Improve cache upload speed on high-speed networks
Release notes
- The related merge request that addresses this issue disables transport-layer compression in gitlab-runner cache_client.go
Summary
Well, perhaps not a strict bug, but definitely a major performance degradation that seems unnecessary :-)
I have been trying to diagnose slow cache operations, and after hacking the gitlab-runner-helper binaries with more timing information I found that the download part of the cache_extractor operations can be extremely slow. This appears to be do to a combination of small buffers and the Golang built-in version of http not being optimized for bandwidth.
Steps to reproduce
- Add timing operations around the io.Copy() operation in routine download() of commands/helpers/cache_extractor.go.
- Use a local S3 server, without SSL (to enable highest-possible performance).

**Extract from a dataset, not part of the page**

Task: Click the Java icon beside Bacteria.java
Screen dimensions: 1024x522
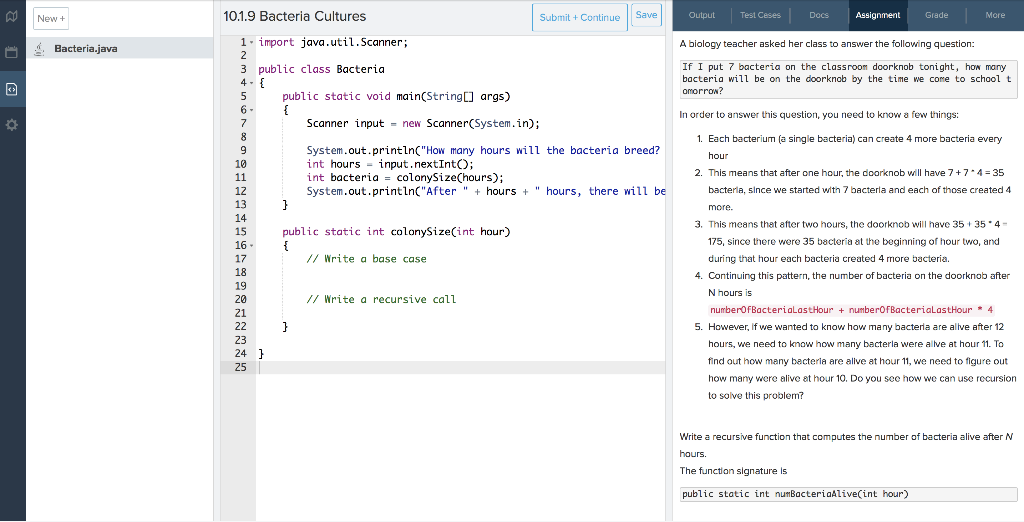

- When downloading a 931MB cache file with the 'mc' client outside of gitlab-runner, it takes 1.9seconds (10Gb network), so network and S3 server setup is A-OK.
Actual behavior
- Gitlab-runner takes 42 seconds to download the same file.
Expected behavior
- When I hack the code to use the Minio Golang package instead of presigned URLs + HTTP, the download takes 1.9 seconds in gitlab-runner too.
Environment description
- Using our own runners in a k8s cluster
- Ceph-backed radosgw S3 storage in the same cluster
- No SSL to improve bandwidth
Used GitLab Runner version
13.1.0 (development)
Possible fixes
If there's interest, we could probably provide a MR to use Minio instead, although there could be some extra complications to handle GCS natively too.
Edited by Darren Eastman